§ **Task requirements**
Starting with the first line and ending with the last, copy the entries word for word.

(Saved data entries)
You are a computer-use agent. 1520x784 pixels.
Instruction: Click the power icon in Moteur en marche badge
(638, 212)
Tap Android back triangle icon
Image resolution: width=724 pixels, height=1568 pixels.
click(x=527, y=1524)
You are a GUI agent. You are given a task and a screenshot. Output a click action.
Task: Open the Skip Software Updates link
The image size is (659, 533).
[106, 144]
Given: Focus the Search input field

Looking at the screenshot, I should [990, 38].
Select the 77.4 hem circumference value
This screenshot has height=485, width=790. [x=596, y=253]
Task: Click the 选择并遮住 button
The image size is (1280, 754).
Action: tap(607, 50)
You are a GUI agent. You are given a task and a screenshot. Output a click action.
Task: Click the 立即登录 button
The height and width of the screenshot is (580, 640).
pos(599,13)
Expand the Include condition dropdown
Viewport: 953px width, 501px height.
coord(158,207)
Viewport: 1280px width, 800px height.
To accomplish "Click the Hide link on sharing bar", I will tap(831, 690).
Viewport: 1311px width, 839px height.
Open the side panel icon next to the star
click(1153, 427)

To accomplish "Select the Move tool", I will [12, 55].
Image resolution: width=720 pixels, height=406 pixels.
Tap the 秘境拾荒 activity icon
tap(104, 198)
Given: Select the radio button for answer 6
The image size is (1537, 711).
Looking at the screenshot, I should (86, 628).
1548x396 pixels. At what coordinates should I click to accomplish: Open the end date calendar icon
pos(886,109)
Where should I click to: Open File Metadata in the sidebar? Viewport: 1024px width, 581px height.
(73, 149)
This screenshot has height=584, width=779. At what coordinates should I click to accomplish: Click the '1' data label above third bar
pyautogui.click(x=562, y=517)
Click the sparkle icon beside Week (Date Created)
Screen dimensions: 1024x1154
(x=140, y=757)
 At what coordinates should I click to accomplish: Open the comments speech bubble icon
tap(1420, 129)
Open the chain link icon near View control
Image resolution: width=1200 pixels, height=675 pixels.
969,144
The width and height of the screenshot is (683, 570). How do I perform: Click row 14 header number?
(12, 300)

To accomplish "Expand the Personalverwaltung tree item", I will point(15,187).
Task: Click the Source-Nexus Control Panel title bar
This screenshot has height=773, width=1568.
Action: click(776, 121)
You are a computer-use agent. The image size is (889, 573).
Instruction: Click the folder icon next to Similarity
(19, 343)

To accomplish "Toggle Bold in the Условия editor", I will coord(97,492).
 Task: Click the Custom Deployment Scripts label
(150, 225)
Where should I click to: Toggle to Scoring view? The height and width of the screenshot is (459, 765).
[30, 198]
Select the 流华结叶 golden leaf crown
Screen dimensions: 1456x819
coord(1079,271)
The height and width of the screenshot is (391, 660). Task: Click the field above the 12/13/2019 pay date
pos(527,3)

§ **Expected answer**
You are a computer-use agent. 1520x784 pixels.
Instruction: Click the power icon in Moteur en marche badge
(638, 212)
Tap Android back triangle icon
Image resolution: width=724 pixels, height=1568 pixels.
click(x=527, y=1524)
You are a GUI agent. You are given a task and a screenshot. Output a click action.
Task: Open the Skip Software Updates link
The image size is (659, 533).
[106, 144]
Given: Focus the Search input field

Looking at the screenshot, I should [990, 38].
Select the 77.4 hem circumference value
This screenshot has height=485, width=790. [x=596, y=253]
Task: Click the 选择并遮住 button
The image size is (1280, 754).
Action: tap(607, 50)
You are a GUI agent. You are given a task and a screenshot. Output a click action.
Task: Click the 立即登录 button
The height and width of the screenshot is (580, 640).
pos(599,13)
Expand the Include condition dropdown
Viewport: 953px width, 501px height.
coord(158,207)
Viewport: 1280px width, 800px height.
To accomplish "Click the Hide link on sharing bar", I will tap(831, 690).
Viewport: 1311px width, 839px height.
Open the side panel icon next to the star
click(1153, 427)

To accomplish "Select the Move tool", I will [12, 55].
Image resolution: width=720 pixels, height=406 pixels.
Tap the 秘境拾荒 activity icon
tap(104, 198)
Given: Select the radio button for answer 6
The image size is (1537, 711).
Looking at the screenshot, I should (86, 628).
1548x396 pixels. At what coordinates should I click to accomplish: Open the end date calendar icon
pos(886,109)
Where should I click to: Open File Metadata in the sidebar? Viewport: 1024px width, 581px height.
(73, 149)
This screenshot has height=584, width=779. At what coordinates should I click to accomplish: Click the '1' data label above third bar
pyautogui.click(x=562, y=517)
Click the sparkle icon beside Week (Date Created)
Screen dimensions: 1024x1154
(x=140, y=757)
 At what coordinates should I click to accomplish: Open the comments speech bubble icon
tap(1420, 129)
Open the chain link icon near View control
Image resolution: width=1200 pixels, height=675 pixels.
969,144
The width and height of the screenshot is (683, 570). How do I perform: Click row 14 header number?
(12, 300)

To accomplish "Expand the Personalverwaltung tree item", I will point(15,187).
Task: Click the Source-Nexus Control Panel title bar
This screenshot has height=773, width=1568.
Action: click(776, 121)
You are a computer-use agent. The image size is (889, 573).
Instruction: Click the folder icon next to Similarity
(19, 343)

To accomplish "Toggle Bold in the Условия editor", I will coord(97,492).
 Task: Click the Custom Deployment Scripts label
(150, 225)
Where should I click to: Toggle to Scoring view? The height and width of the screenshot is (459, 765).
[30, 198]
Select the 流华结叶 golden leaf crown
Screen dimensions: 1456x819
coord(1079,271)
The height and width of the screenshot is (391, 660). Task: Click the field above the 12/13/2019 pay date
pos(527,3)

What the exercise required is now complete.